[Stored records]
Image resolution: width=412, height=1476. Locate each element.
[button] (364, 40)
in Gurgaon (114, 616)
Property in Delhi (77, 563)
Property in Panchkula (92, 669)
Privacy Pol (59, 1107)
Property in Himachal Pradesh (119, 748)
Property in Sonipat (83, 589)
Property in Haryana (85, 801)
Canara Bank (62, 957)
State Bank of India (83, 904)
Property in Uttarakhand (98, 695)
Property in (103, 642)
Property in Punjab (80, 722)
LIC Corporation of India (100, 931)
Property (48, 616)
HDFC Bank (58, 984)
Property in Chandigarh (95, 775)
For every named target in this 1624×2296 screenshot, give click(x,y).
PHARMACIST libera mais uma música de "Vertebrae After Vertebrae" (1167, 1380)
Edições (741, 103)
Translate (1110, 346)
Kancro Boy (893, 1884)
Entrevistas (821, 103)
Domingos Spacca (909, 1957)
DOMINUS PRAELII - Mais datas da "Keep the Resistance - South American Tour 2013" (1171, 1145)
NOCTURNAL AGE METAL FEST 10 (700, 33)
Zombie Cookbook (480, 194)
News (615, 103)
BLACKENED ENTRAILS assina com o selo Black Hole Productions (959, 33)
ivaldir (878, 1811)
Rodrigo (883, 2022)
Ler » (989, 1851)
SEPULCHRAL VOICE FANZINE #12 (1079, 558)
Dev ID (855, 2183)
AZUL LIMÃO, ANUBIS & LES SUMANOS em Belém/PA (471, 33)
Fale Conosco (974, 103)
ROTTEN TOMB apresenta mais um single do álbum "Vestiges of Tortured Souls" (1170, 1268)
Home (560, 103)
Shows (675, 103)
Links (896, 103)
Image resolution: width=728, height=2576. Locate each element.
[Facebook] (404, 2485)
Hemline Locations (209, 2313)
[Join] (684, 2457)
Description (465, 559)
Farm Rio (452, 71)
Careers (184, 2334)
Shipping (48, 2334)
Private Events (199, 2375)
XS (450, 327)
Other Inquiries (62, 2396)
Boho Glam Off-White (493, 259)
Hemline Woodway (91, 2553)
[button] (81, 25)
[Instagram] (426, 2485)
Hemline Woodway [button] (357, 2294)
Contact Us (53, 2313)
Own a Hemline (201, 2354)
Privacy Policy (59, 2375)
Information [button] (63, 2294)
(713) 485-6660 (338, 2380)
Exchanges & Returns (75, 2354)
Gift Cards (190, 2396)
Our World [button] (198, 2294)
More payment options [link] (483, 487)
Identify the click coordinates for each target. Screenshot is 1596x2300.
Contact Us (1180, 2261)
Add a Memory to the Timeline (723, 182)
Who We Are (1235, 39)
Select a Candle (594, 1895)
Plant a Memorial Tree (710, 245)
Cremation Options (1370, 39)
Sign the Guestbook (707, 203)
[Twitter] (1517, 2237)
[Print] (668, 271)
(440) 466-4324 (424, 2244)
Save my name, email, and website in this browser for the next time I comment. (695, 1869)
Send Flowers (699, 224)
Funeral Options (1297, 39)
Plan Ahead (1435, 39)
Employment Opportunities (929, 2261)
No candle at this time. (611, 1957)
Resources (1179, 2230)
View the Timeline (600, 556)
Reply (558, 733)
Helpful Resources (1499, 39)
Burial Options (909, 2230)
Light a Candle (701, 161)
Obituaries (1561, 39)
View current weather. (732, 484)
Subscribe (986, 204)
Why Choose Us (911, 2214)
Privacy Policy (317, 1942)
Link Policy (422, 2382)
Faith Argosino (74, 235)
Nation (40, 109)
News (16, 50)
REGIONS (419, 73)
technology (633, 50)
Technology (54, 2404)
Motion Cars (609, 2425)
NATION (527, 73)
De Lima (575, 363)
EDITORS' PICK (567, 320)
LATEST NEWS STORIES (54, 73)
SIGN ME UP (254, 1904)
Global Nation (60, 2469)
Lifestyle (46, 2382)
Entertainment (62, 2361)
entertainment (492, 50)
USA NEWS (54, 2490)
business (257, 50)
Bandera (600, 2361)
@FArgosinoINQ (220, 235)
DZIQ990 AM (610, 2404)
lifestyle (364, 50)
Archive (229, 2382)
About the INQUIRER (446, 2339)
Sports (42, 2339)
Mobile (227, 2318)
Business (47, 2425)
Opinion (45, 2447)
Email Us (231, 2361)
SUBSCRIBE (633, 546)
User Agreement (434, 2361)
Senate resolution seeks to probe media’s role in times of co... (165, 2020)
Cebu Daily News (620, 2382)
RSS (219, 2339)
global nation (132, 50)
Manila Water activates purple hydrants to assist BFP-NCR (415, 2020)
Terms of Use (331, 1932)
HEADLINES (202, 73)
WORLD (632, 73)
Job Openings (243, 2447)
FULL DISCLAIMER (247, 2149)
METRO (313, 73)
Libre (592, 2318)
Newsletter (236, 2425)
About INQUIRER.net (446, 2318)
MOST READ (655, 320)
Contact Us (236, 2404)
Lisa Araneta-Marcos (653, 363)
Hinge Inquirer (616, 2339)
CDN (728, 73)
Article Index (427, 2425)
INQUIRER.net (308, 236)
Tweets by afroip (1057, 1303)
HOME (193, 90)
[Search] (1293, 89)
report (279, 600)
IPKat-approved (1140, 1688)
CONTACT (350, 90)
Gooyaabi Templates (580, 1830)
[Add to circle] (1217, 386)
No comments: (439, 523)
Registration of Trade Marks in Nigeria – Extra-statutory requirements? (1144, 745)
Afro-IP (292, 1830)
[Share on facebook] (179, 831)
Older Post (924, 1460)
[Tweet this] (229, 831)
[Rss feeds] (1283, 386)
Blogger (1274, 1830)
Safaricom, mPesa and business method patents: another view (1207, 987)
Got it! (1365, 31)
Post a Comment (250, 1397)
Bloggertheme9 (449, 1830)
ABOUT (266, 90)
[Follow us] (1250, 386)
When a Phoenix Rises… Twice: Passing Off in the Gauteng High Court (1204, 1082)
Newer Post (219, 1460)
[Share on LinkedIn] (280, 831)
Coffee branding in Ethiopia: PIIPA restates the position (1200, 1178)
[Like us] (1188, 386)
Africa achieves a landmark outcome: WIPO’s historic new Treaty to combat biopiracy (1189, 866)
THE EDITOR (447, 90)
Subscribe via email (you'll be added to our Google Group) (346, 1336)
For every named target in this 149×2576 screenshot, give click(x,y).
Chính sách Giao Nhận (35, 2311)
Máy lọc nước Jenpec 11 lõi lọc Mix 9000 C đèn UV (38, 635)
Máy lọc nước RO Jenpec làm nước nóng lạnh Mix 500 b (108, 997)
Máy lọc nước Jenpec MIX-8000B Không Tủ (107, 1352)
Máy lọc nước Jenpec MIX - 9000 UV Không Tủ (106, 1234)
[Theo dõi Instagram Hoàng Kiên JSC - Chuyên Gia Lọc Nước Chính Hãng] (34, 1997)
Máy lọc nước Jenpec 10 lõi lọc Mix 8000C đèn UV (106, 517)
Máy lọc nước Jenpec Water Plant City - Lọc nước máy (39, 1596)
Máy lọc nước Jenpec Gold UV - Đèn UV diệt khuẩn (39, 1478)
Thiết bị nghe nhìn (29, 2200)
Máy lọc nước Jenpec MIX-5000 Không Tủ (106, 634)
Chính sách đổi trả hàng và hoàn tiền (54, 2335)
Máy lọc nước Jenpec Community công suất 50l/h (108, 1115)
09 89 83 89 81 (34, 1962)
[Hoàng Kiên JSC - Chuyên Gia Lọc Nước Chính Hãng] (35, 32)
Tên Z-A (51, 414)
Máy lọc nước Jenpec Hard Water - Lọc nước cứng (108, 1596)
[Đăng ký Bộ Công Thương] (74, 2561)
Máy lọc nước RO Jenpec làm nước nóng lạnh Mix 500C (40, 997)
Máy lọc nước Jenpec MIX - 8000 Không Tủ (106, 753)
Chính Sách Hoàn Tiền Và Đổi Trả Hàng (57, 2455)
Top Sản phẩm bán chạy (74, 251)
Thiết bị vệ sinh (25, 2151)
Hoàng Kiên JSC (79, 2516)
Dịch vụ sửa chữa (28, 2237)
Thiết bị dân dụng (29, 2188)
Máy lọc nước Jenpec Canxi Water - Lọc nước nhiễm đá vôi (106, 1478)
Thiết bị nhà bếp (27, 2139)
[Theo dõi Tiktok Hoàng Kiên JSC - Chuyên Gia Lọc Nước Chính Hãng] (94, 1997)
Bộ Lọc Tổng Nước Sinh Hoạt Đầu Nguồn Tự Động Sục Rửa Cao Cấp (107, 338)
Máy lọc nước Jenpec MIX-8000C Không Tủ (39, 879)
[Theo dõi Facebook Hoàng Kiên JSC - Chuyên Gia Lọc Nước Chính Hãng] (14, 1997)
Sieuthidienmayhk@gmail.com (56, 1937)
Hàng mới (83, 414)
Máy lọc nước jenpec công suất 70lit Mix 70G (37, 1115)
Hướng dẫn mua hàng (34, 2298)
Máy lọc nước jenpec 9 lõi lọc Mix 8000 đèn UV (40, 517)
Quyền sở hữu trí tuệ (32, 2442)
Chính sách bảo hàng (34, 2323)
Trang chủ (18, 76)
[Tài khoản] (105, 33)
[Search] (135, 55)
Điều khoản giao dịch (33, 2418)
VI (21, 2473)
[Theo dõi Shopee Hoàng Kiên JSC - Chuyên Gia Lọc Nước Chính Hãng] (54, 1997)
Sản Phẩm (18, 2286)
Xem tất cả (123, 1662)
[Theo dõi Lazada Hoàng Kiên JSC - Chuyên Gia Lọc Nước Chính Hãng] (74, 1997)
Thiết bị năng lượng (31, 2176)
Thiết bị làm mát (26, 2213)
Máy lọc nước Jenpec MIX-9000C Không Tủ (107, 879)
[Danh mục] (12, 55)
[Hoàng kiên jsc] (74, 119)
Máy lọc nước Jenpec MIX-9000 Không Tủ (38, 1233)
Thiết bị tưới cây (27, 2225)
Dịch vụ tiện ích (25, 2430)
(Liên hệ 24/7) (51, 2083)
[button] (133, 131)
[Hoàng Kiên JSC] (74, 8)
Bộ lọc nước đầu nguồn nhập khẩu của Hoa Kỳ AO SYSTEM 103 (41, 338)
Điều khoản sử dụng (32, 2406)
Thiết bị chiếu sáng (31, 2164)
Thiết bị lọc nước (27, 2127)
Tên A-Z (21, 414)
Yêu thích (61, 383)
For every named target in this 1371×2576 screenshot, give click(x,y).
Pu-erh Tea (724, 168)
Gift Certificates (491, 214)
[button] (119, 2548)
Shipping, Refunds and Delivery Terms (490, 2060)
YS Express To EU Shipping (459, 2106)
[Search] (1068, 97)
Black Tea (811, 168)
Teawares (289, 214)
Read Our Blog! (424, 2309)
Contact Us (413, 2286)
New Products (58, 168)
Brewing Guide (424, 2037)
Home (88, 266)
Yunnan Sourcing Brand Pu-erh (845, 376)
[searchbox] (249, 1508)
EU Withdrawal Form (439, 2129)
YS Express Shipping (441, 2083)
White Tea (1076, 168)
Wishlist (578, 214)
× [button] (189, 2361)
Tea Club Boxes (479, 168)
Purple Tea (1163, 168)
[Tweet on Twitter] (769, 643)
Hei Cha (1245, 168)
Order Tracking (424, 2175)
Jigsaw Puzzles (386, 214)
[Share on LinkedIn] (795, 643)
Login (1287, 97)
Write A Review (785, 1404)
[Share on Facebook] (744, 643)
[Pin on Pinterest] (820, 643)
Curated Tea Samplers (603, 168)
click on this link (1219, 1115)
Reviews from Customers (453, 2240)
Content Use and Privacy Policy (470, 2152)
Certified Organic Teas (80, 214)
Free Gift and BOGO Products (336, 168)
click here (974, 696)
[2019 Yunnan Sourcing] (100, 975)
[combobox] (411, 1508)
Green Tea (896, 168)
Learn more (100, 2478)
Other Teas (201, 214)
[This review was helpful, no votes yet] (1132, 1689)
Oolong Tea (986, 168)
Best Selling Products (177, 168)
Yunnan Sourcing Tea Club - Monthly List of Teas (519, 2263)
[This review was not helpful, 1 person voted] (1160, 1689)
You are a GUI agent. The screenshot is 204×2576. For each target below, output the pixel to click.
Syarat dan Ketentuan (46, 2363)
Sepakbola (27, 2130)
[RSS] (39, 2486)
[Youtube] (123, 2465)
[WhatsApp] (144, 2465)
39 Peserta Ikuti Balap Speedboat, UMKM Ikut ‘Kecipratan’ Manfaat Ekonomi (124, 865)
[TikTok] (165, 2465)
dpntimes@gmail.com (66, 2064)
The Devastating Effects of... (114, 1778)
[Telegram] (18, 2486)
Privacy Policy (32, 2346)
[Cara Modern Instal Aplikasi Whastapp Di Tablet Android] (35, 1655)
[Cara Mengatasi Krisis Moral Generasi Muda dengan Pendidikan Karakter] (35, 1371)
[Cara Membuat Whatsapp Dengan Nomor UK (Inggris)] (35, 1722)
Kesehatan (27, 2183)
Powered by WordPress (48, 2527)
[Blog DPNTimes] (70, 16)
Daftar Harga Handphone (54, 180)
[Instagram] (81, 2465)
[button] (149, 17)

EXERCISE REQUIREMENTS:
Beginning at the line with "Yunnan Sourcing Brand Pu-erh (845, 376)" and ending at the line with "Write A Review (785, 1404)", reproduce each line of the data above exactly, and add no other lines.

ANSWER FOR THIS EXERCISE:
Yunnan Sourcing Brand Pu-erh (845, 376)
[searchbox] (249, 1508)
EU Withdrawal Form (439, 2129)
YS Express Shipping (441, 2083)
White Tea (1076, 168)
Wishlist (578, 214)
× [button] (189, 2361)
Tea Club Boxes (479, 168)
Purple Tea (1163, 168)
[Tweet on Twitter] (769, 643)
Hei Cha (1245, 168)
Order Tracking (424, 2175)
Jigsaw Puzzles (386, 214)
[Share on LinkedIn] (795, 643)
Login (1287, 97)
Write A Review (785, 1404)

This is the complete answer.